De todos modos, la cuestión de la homosexualidad en Rusia tiene una infame historia. Una historia secular, además de religiosa. No mayor, eso sí y para ser sinceros, que muchas otras en el planeta. Proclive, claro, a las explicaciones científicas antes que al concepto de pecado pregonado por los ortodoxos. Cuando Héctor Anabitarte, miembro del Partido Comunista y uno de los fundadores del Frente de Liberación Homosexual de la Argentina, cumplió con el viaje iniciático a Moscú en los años sesenta, preguntó sobre los homosexuales, y la respuesta vino del lado de la psiquiatría: hay tratamientos reeducativos, y si el deseo es el síntoma de una enfermedad, el casamiento heterosexual debe ser el síntoma de la cura. Unos años después Anabitarte sale del closet ante sus camaradas argentinos y el partido lo despromueve, es decir, pasa de dirigente juvenil –seguramente por temor a la palabra que contagia– a nexo menor con los movimientos cristianos de base. Caído el comunismo en Rusia, los jerarcas de la Iglesia Ortodoxa, cuya ordenación viene creciendo desde 2008, se ocuparon durante estas últimas décadas de convocar jinetes bíblicos y anuncian a la feligresía que la homosexualidad desregulada y el matrimonio indiferenciado son literalmente síntomas del Apocalipsis.

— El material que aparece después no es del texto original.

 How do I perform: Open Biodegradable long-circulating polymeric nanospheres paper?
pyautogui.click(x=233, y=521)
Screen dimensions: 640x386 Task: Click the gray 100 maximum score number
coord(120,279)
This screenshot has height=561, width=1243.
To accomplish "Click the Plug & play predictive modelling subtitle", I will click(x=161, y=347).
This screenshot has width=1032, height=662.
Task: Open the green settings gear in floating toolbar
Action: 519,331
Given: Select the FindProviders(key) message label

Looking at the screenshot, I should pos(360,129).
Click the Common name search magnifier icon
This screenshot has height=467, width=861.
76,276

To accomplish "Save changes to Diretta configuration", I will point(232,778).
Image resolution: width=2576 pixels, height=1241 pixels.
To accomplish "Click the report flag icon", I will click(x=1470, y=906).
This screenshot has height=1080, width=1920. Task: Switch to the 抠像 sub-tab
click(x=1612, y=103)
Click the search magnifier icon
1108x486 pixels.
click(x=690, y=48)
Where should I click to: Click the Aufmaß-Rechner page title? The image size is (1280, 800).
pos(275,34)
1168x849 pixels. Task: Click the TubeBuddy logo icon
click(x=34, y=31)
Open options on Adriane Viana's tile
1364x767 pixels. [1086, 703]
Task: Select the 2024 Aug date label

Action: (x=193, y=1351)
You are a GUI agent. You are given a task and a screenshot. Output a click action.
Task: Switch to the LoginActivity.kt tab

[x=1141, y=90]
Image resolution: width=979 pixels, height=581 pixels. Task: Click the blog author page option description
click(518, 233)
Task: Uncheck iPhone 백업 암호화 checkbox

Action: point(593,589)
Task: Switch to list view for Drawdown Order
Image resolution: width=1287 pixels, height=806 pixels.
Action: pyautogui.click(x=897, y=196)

Putin y el Kremlim –y los patriarcas religiosos– han elegido resucitar el fantasma de la homosexualidad como mecanismo de conservación del “hombre ruso”. La represión de la homosexualidad termina siendo en cierta manera la represión de toda sexualidad. Parece un método de control y de construcción identitaria muy viejo, pero quizá funcione. Occidente reprocha tarde, porque para su supuesta lucha contra la homofobia siempre le vino mejor concentrarse en los países musulmanes. Se enoja justo cuando el ex agente de la CIA, Edward Snowden, responsable de transparentar los mecanismos de vigilancia imperiales de Estados Unidos, consigue asilo bajo la garra fría, oportunamente homofóbica, de ese nefasto Vladimir Putin.